Psimunavirus

Virus classification
- (unranked): Virus
- Realm: Duplodnaviria
- Kingdom: Heunggongvirae
- Phylum: Uroviricota
- Class: Caudoviricetes
- Order: Methanobavirales
- Family: Leisingerviridae
- Genus: Psimunavirus

= Psimunavirus =

Genus of viruses

Psimunavirus (synonyms psiM-like viruses, psiM1-like viruses, Psimunalikevirus) is a genus of viruses in the family Leisingerviridae. Bacteria and archaea serve as the natural host, with transmission achieved through passive diffusion. There is only one species in this genus: Psimunavirus limi.

==Structure==
Psimunaviruses are nonenveloped, with a head and tail. The head is about 55 nm in diameter. The tail is long and flexible, at about 210 nm long, 10 nm wide, and has a terminal knob.

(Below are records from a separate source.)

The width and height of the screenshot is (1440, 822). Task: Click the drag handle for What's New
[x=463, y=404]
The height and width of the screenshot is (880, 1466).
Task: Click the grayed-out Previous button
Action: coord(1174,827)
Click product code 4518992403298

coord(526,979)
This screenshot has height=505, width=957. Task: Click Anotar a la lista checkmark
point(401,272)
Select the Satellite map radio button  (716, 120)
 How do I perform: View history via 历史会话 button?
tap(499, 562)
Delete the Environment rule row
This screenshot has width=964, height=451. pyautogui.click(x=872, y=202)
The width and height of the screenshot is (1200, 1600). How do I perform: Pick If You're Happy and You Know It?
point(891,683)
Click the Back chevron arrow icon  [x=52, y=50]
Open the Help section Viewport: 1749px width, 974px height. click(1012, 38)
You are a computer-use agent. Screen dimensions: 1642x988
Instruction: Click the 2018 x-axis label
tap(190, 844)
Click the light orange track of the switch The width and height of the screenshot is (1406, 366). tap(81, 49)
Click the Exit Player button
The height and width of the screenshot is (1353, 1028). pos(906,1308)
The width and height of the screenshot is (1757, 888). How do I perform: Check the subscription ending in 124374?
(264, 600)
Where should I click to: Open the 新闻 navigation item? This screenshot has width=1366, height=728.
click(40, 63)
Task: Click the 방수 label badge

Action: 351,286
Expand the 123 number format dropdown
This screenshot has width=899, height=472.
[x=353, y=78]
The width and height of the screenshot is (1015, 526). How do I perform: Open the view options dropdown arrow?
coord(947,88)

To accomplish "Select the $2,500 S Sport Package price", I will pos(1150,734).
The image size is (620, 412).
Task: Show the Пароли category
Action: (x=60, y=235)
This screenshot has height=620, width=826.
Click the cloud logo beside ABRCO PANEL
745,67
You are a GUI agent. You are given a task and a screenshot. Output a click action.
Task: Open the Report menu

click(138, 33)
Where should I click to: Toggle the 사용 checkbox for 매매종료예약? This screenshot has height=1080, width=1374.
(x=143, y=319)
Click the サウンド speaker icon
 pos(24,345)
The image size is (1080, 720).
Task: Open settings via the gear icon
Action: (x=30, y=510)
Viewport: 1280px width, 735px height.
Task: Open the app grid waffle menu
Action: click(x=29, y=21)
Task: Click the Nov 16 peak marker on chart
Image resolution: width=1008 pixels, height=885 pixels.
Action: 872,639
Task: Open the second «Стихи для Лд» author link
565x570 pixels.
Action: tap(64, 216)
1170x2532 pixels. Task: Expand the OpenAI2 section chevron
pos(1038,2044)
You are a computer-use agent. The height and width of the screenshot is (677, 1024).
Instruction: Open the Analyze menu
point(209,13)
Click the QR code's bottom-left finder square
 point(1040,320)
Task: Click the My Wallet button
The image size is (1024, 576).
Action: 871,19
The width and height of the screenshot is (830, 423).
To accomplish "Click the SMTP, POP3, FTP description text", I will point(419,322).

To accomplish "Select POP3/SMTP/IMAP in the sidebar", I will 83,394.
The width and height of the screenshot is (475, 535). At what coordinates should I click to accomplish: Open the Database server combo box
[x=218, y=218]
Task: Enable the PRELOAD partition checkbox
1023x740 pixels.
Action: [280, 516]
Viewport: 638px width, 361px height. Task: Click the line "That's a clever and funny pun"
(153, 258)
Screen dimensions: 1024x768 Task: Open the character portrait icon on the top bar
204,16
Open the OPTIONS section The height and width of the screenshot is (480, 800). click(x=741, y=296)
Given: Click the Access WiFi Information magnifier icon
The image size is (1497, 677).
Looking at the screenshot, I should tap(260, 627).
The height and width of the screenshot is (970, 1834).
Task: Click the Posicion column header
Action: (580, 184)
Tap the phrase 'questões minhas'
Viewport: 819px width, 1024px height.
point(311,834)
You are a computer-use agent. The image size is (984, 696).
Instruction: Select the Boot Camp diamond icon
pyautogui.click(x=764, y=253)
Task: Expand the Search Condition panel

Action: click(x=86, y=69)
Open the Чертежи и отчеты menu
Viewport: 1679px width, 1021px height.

| Genus | Structure | Symmetry | Capsid | Genomic arrangement | Genomic segmentation |
|---|---|---|---|---|---|
| Psimunavirus | Head-Tail | T=7 | Non-enveloped | Linear | Monopartite |

==Genome==
Psimunavirus is currently unlisted by NCBI.

==Life cycle==
Viral replication is cytoplasmic. The virus attaches to the host cell's adhesion receptors using its terminal fibers, and ejects the viral DNA into the host cytoplasm via long flexible tail ejection system. Replication follows the replicative transposition model. DNA-templated transcription is the method of transcription. Once the viral genes have been replicated, the procapsid is assembled and packed. The tail is then assembled and the mature virions are released via lysis. Bacteria and archaea serve as the natural host. Transmission routes are passive diffusion.

| Genus | Host details | Tissue tropism | Entry details | Release details | Replication site | Assembly site | Transmission |
|---|---|---|---|---|---|---|---|
| Psimunavirus | Bacteria; archea | None | Injection | Lysis | Cytoplasm | Cytoplasm | Passive diffusion |

==History==
According to ICTV's 1997 report, the genus Psimunalikevirus was first accepted under the name psiM-like viruses, assigned only to family Siphoviridae. The whole family was moved to the newly created order Caudovirales in 1998, and the genus was renamed to psiM1-like viruses in ICTV's seventh report in 1999. In 2012, the genus was renamed again, this time to Psimunalikevirus. The genus was later renamed to Psimunavirus in 2016.